How close are we to Westworld? An A.I. and Voice Recognition Expert Weighs In

Tejas Shastry

June 22, 2018

Most AI researchers I know are addicted to Westworld. Here’s why: it’s a representation of how far technology could go, while staying within the realm of plausible reality. The seamless interaction between humans and AI portrayed by HBO is something myself and other AI researchers strive to achieve.

When Logan Delos (a potential investor) meets a room full of Hosts (what Westworld calls robots) and doesn’t realize it until he’s told, his expression is one of amazement and wonder. It’s a profound moment – AI seamlessly passing off as human. I still remember when Facebook debuted facial recognition by placing boxes over faces in your photos and suggesting who it was. The first time I saw it, I had that same feeling as Logan – “wow, AI has been analyzing my photos, knows my friends faces, and I didn’t even realize it.”

More and more, I find examples of current technology edging towards the world portayed in Westworld. The ability for Hosts to communicate with and learn from each other are examples of real-world technologies: speech recognition, speech synthesis, and natural language understanding. We implement concepts like these with Scribe. Scribe, our speech recognition technology, learns from thousands of hours of data, as well as having another AI speech synthesis model make up phrases and speak to it. Similar to how the Hosts’ personas can develop in Westworld, Scribe and its speech-synthesis companion can reinforce each other’s learning.

While current technology is catching up, there are still some hurdles in achieving Westworld-quality AI and some differences in approaches. Natural language understanding (parsing what a human says and deciding how to respond) is still in its infancy. In the show, “understanding” is accomplished by meticulous programming by the staff, telling the Host how to react in a multitude of situations. In reality, this is an unfathomably large task, and most AI research instead focuses on having AI learn how to interact with the world without human intervention.

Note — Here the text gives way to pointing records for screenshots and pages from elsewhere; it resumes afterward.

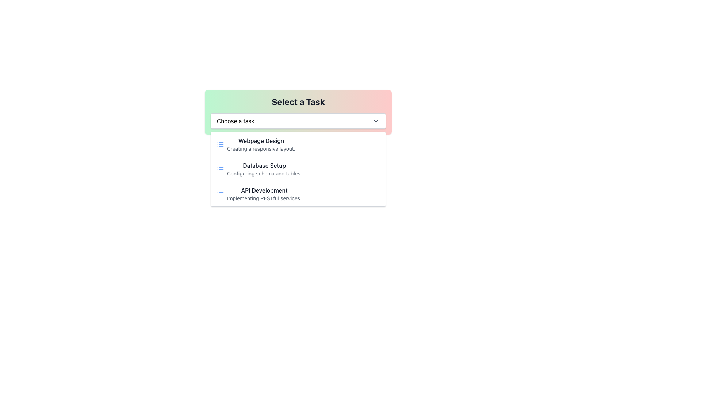  What do you see at coordinates (264, 173) in the screenshot?
I see `text label that displays 'Configuring schema and tables.' located below the 'Database Setup' heading in the dropdown menu` at bounding box center [264, 173].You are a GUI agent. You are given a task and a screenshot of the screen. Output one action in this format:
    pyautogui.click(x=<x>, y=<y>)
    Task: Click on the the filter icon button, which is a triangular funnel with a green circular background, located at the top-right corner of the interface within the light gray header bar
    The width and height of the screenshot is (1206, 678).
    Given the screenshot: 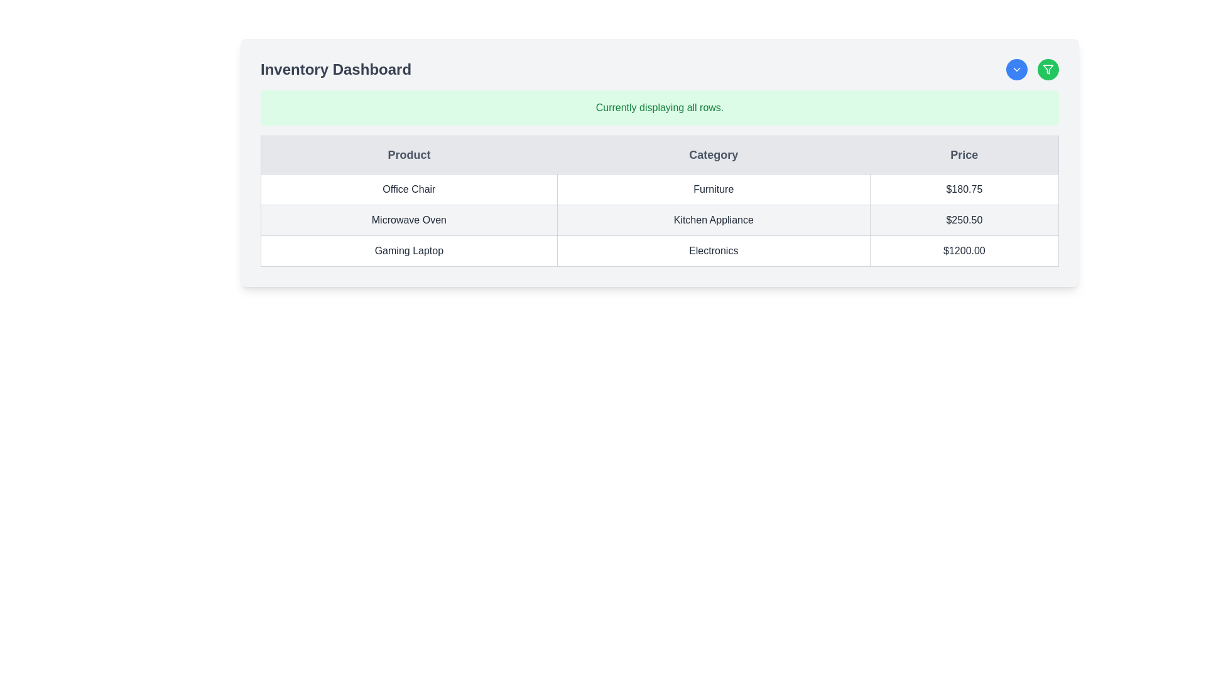 What is the action you would take?
    pyautogui.click(x=1048, y=70)
     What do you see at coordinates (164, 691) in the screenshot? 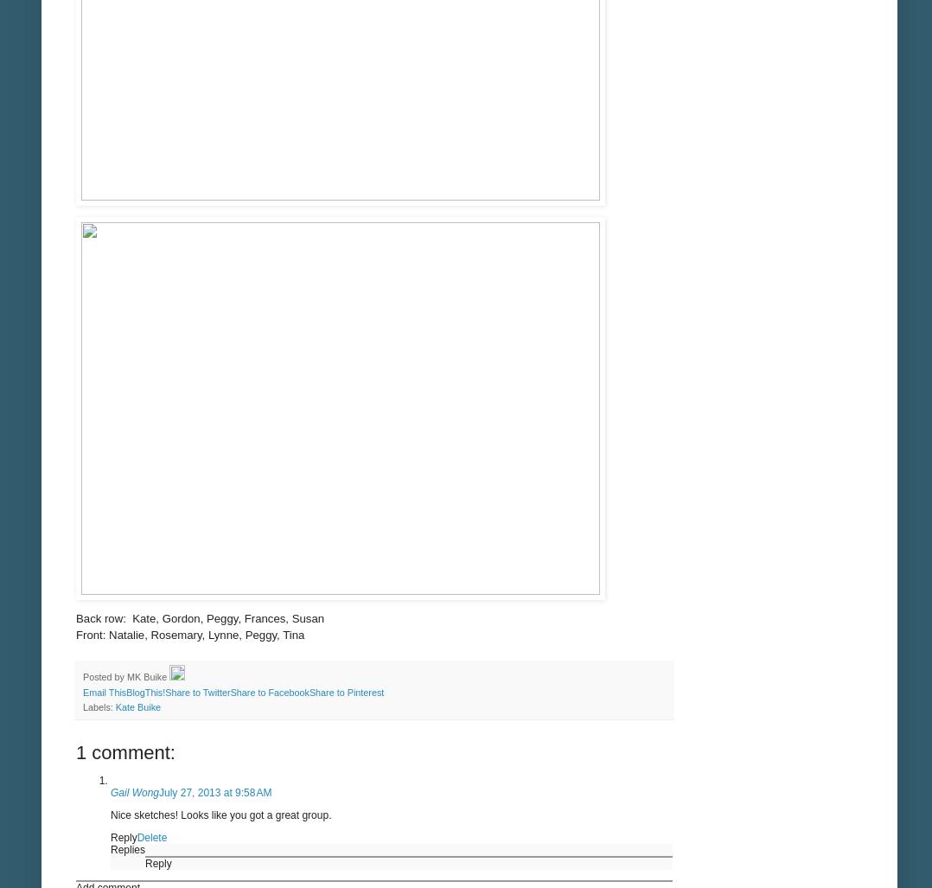
I see `'Share to Twitter'` at bounding box center [164, 691].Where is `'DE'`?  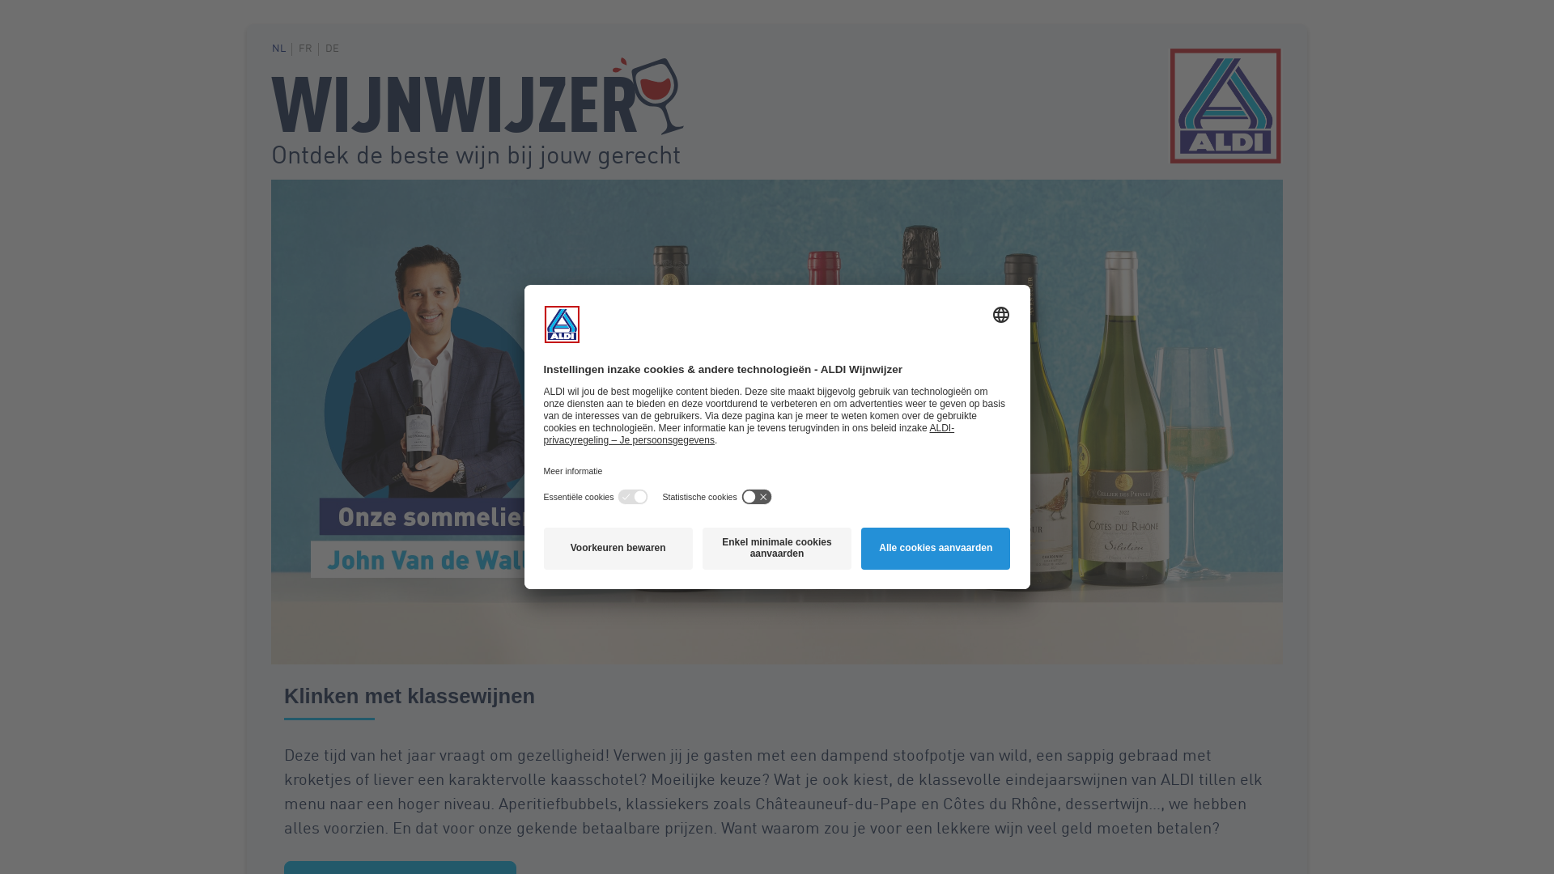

A more realistic (and powerful) concept is the idea that Hosts become conscious through memory. Real-world AI doesn’t necessarily remember how or why it got something wrong when it’s out in production. Having that constant feedback loop, the internal voice, is an unsolved issue in AI, but there are an increasing number of approaches to it.

Both of these concepts – memory and natural language understanding, could be key to reaching Westworld-level AI. One of my favorite scenes [warning: season one spoiler] is the one where Bernard realizes he’s a host. He’s a host who manages Hosts. He blurs the lines between the roles of humans and Hosts and shows just how much Hosts are capable of beyond a specific scene or script. Perhaps with increased research, we too can have AI models managing and teaching other AI models, just like Bernard.

So how close are we? Very far. We have a lot of pieces of AI good at single things – neural nets that can recognize faces, human speech or play games at superhuman levels. But, we don’t have a great, general way of putting all those pieces together.

In the meantime, I’m excited for the finale (and to see if they made Spaceworld).